Russian Deputy Foreign Minister Sergei Ryabkov, meanwhile, warned the United States not to try to "rewrite" a July 2015 deal between Tehran and six world powers that curtailed Iran's nuclear program in exchange for relief from economic sanctions.

"My advice to our U.S. colleagues on the Iran nuclear deal is very simple: Don't try to fix what is not broken," Ryabkov said in an interview with the Russian PIR-Center think tank's magazine, Security Index.

"It would be too risky to try to launch a new process on such a serious issue and seek new terms of the deal," he said. "This would be an undesirable and negative scenario, which would only add fuel to the fire in the Middle East."

Trump has called the deal forged with Iran by the United States, Russia, China, Britain, France, and Germany "one of the worst deals we have ever made" and indicated during his campaign that he would seek to abandon or alter it, but has taken no specific steps to do so since he took office on January 20. His administration did, however, impose new sanctions on Iran on February 3, after Tehran carried out a medium-range ballistic-missile test.
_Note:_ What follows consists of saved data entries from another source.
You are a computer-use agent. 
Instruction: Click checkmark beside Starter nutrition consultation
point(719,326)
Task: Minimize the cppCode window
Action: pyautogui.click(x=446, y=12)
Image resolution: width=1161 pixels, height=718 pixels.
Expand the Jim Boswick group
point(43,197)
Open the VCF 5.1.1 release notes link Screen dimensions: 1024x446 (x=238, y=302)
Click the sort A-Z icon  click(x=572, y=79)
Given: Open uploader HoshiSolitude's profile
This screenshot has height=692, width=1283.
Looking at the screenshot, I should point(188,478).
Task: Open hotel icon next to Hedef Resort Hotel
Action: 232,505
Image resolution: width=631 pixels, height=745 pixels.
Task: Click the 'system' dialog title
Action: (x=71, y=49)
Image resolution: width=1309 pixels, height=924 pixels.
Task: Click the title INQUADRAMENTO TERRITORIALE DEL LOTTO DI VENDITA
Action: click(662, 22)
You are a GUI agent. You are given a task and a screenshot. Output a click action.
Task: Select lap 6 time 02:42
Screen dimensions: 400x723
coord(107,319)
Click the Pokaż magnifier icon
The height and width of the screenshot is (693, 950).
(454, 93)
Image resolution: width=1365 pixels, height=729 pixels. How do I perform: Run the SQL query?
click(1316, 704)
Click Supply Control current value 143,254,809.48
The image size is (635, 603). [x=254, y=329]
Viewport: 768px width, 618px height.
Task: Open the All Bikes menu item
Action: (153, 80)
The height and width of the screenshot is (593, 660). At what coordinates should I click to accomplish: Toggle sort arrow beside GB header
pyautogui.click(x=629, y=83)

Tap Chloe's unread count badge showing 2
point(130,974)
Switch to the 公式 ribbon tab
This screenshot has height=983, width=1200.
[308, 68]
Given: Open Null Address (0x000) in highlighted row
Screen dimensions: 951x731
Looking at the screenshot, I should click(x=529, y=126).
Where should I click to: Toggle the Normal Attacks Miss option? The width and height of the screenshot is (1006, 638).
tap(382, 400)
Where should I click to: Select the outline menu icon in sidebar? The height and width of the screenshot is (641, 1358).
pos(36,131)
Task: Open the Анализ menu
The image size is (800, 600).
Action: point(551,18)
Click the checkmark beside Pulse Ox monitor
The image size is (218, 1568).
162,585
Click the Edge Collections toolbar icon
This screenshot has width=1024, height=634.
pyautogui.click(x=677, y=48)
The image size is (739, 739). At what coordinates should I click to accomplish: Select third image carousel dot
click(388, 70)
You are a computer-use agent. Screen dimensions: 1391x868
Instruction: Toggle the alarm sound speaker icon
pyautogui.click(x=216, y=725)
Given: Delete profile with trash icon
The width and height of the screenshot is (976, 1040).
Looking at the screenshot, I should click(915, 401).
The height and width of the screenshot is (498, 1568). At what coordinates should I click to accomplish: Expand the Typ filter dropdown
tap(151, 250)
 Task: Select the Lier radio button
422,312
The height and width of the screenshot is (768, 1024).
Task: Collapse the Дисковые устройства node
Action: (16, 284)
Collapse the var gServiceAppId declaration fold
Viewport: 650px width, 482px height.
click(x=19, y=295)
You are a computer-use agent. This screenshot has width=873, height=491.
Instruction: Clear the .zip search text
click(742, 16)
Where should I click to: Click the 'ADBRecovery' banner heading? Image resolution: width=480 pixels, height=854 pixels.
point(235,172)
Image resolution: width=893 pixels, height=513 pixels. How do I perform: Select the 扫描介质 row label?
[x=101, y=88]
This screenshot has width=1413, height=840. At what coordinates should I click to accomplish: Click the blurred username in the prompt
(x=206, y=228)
Russia has close relations with Iran, and both countries' military forces are backing the Syrian government in the country's civil war.

While criticizing Trump's characterization of Iran, Peskov said that differences between Russia and the United States should not stop the two countries from building a mutually beneficial relationship.

Ukraine Conflict

The Kremlin also took issue with the White House's description of the conflict in eastern Ukraine, where government forces are fighting Russia-backed separatists in a war that has killed more than 9,750 people since April 2014.

In a brief statement about Trump's February 4 telephone call with Ukrainian President Petro Poroshenko, the White House said the two discussed topics including "Ukraine's long-running conflict with Russia."

Peskov said: "There is no conflict between Ukraine and Russia. Donbas is exclusively an internal Ukrainian conflict."

Russia has repeatedly denied involvement in the conflict, despite large amounts of evidence that it stirred up separatism in eastern Ukraine early in 2014 and has sent military forces and weapons into the region, which borders Russia, to help the separatists.

The White House statement quoted Trump as saying the United States "will work with Ukraine, Russia, and all other parties involved to help them restore peace along the border."

Trump's talk with Poroshenko came a week after he spoke by phone with Putin, their first conversation since Trump took office on January 20.

An upsurge in fighting in the Donbas killed at least 35 people last week in a week of escalated fighting between Ukrainian troops and Russia-backed separatists.

On February 2, the new U.S. ambassador to the United Nations, Nikki Haley, expressed "strong condemnation of Russia's actions" in eastern Ukraine.

Haley also said that "Crimea is a part of Ukraine" and that U.S. sanctions related to Russia's seizure of Crimea in March 2014 "will remain in place until Russia returns control over the peninsula to Ukraine.”